Sabrina
Maddie empezó a llorar apenas vió que que me colgaba la cartera.
Ni siquiera eran lágrimas reales; era ese llanto extraño que había aprendido hace poco. Un llanto táctico, dramático y calculado. Tenía la respiración entrecortada, los brazos extendidos y la cara completamente roja.
—No te vayas, mami —gimió, aferrándose a mi pierna como si fuera un tronco en medio de un tsunami.
Respiré hondo.
Sentí la tela de mi vestido tironearse cuando sus deditos se engancharon con más fuerza. Estaba completamente lista: peinada, maquillada, con los zapatos puestos y el abrigo en la mano. La ironía de estar arreglada para una cita mientras mi hija hacía una pataleta me golpeó en la nuca.
Las pataletas.
Últimamente eran más frecuentes. No sabía de dónde las había aprendido, tampoco cómo frenarlas. Y aunque sabía —racionalmente— que este llanto era pura actuación, la angustia igual me subió por el pecho, estrujándome el corazón como si fuera el más sincero del mundo.

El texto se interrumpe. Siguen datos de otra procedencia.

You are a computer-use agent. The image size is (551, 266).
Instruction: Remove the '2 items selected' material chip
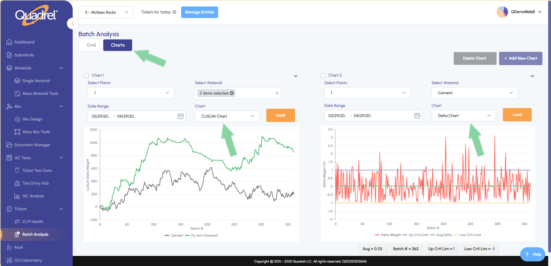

—Amor... —me agaché un poco, pero no lo suficiente como para que pudiera escalarme—. Te conté que tenía que salir hoy. ¿Recuerdas? Tengo reunión de trabajo.
La primera mentira que le decía a mi hija.
Y me sentía una pésima madre.
—No quiero que te vayas —repitió, haciendo un puchero tan grande que su labio inferior tembló—. ¡Quiero seguir jugando contigo!
Un nudo se me formó en la garganta.
Todo el día había sido para ella.
Todo.
Me desperté temprano, antes de que sonara el despertador, solo para prepararle su desayuno favorito. Salimos a pasear, le compré ese juguete que llevaba días mirando, comimos hamburguesas, y cuando volvimos a casa me tiré al suelo a jugar con ella aunque lo único que quería hacer era dormir. Todo para compensar mis semanas caóticas, mi falta de tiempo, mis horarios de locos.
Aparentemente, no había sido suficiente.
Apreté los labios, luchando con la culpa que ya me estaba trepando desde el estómago.
—Mads, podemos jugar mañana —intenté decir con suavidad—. Hoy no puedo quedarme.
—Pero yo sí quiero que te quedes —insistió, aferrándose aún más a mi pierna, esta vez dejando caer la cabeza contra mi muslo.
Estuve a nada de rendirme.
De mandarle un mensaje a Adam diciéndole que no podía ir. Que no era buena idea. Que mejor otro día. Que mi hija me necesitaba.
De hecho, abrí la boca para decir exactamente eso.
Pero justo ahí, desde el pasillo, escuché la voz de Urania:
—¿Me pareció escuchar a un bebé llorando?
Me giré lo justo para verla asomar la cabeza desde su cuarto, con una ceja levantada y una expresión de confusión teatral.
—Qué raro... —añadió, avanzando hacia nosotras—. Yo no sabía que en esta casa había un bebé.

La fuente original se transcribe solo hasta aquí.